Ammonia Storage In Solid State
Although the storage of NH3 in certain salts in the form of amines was known, its implementation has not been widespread, mainly due to the following reasons:
– No need, until now, for such a solution, using its anhydrous form (bottles with NH3 at 10 bar in liquid state).
– Difficulty in handling the NH3 loading processes in the material, given that its volume is doubled.
– Energy required for its extraction in gas form (added losses).
At present, there are factors driving solid-state storage:
– First and by far the SAFE handling of ammonia, given its toxicity, being the critical decision point between methanol (also toxic and in a way NOT AVOIDABLE) and ammonia in the case of shipping. It also affects in a very sensitive way the industry that needs ammonia for its processes that require special facilities and certifications for its handling.
– Transport. Given the characteristic of DECENTRALIZATION in the production of ammonia, bringing it closer to the sources of H2 generation, the transport of NH3 becomes key using safe, high energy concentration and reliable systems.
The use of intermediate systems for the extraction and storage of ammonia in the synthesis reactor has allowed ATD to develop materials for the storage of ammonia in “powder” or “pellets” with the following characteristics:
SAFETY. Totally safe in its handling at pressure and ambient temperature, not releasing ammonia at any time. With this, the material can be transported in conventional tanks without pressure (even plastic) and even “sacks” as if it were grain.
ACCIDENT SAFETY. The material developed:
-Is resistant to direct flame (non-flammable).
-It does not release ammonia even when flooded or spilled into the water, with a very slow, almost imperceptible release, leaving a natural sea salt completely compatible with the nature of the composition of seawater.
Management of volume increase in the loading process. By means of additives and arrangement of the material (patented) it is possible to load the material as well as its circulation (pumping). On the other hand, a reactor-independent loading system has been developed just to store ammonia in solid state from conventional anhydrous ammonia. Extraction.
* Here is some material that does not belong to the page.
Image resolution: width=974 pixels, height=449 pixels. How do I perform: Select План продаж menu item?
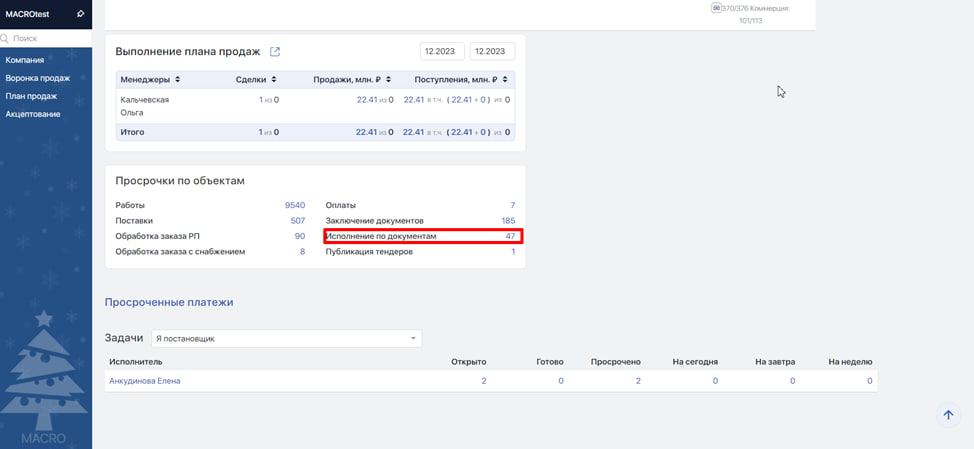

Through a combination of technologies, it has been possible to minimize the energy required for the extraction of ammonia from the solid state material, with losses of less than 15% of the energy content, which is more than justified by the advantages in transportation. Storage density. Between 45% and 50% by weight of pure ammonia contained in the weight of the final solid state material has been achieved. Given that the final density of the material is around 1.25 g/cm3, the total volume is really low to contain a relevant amount of ammonia, as shown in the following figure.
Comparison of volume and weight of different forms of energy storage based on H2. 90 kg of H2 contain approximately 3 MWh of energy. It can be seen that NH3, both anhydrous (bottles at 10 bar) and solid state, occupy less volume than H2 itself in liquid state (cryogenic) or at very high pressures.
Therefore, the system is ideal for mass energy storage and its transportation and disposal anywhere.
Finally, it should be noted that the solid state material containing ammonia CAN BE OBTAINED DIRECTLY FROM THE SYNTHESIS REACTOR, which is also very energy efficient since the loading process is exothermic and therefore additional energy is obtained by loading the material with ammonia.